Records to use:
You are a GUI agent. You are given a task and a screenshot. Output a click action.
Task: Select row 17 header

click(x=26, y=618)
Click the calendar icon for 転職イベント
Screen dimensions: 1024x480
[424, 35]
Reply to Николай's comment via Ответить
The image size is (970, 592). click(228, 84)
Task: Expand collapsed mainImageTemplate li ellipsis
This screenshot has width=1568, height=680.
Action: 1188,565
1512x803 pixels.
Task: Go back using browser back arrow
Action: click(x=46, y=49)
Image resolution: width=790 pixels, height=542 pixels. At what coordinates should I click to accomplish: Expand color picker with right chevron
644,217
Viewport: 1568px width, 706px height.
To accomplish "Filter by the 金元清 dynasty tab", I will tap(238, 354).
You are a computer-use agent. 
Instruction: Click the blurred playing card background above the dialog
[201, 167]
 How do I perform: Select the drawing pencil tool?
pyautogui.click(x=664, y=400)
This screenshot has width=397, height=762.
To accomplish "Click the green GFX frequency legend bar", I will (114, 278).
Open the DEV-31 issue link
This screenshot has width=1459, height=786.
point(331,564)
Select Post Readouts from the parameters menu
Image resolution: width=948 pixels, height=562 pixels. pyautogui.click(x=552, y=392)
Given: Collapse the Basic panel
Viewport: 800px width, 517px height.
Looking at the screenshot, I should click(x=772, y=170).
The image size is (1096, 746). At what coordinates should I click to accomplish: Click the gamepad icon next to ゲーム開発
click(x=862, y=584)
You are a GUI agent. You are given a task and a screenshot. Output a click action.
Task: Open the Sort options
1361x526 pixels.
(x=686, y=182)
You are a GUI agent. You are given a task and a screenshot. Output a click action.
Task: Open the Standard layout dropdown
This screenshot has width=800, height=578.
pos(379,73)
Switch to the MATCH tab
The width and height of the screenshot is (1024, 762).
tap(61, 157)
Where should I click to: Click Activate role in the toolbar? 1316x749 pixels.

What needs to be done:
Starting at the first entry and ending at the last, reproduce each one exactly.

Answer to the exercise:
You are a GUI agent. You are given a task and a screenshot. Output a click action.
Task: Select row 17 header

click(x=26, y=618)
Click the calendar icon for 転職イベント
Screen dimensions: 1024x480
[424, 35]
Reply to Николай's comment via Ответить
The image size is (970, 592). click(228, 84)
Task: Expand collapsed mainImageTemplate li ellipsis
This screenshot has width=1568, height=680.
Action: 1188,565
1512x803 pixels.
Task: Go back using browser back arrow
Action: click(x=46, y=49)
Image resolution: width=790 pixels, height=542 pixels. At what coordinates should I click to accomplish: Expand color picker with right chevron
644,217
Viewport: 1568px width, 706px height.
To accomplish "Filter by the 金元清 dynasty tab", I will tap(238, 354).
You are a computer-use agent. 
Instruction: Click the blurred playing card background above the dialog
[201, 167]
 How do I perform: Select the drawing pencil tool?
pyautogui.click(x=664, y=400)
This screenshot has width=397, height=762.
To accomplish "Click the green GFX frequency legend bar", I will (114, 278).
Open the DEV-31 issue link
This screenshot has width=1459, height=786.
point(331,564)
Select Post Readouts from the parameters menu
Image resolution: width=948 pixels, height=562 pixels. pyautogui.click(x=552, y=392)
Given: Collapse the Basic panel
Viewport: 800px width, 517px height.
Looking at the screenshot, I should click(x=772, y=170).
The image size is (1096, 746). At what coordinates should I click to accomplish: Click the gamepad icon next to ゲーム開発
click(x=862, y=584)
You are a GUI agent. You are given a task and a screenshot. Output a click action.
Task: Open the Sort options
1361x526 pixels.
(x=686, y=182)
You are a GUI agent. You are given a task and a screenshot. Output a click action.
Task: Open the Standard layout dropdown
This screenshot has width=800, height=578.
pos(379,73)
Switch to the MATCH tab
The width and height of the screenshot is (1024, 762).
tap(61, 157)
Where should I click to: Click Activate role in the toolbar? 1316x749 pixels.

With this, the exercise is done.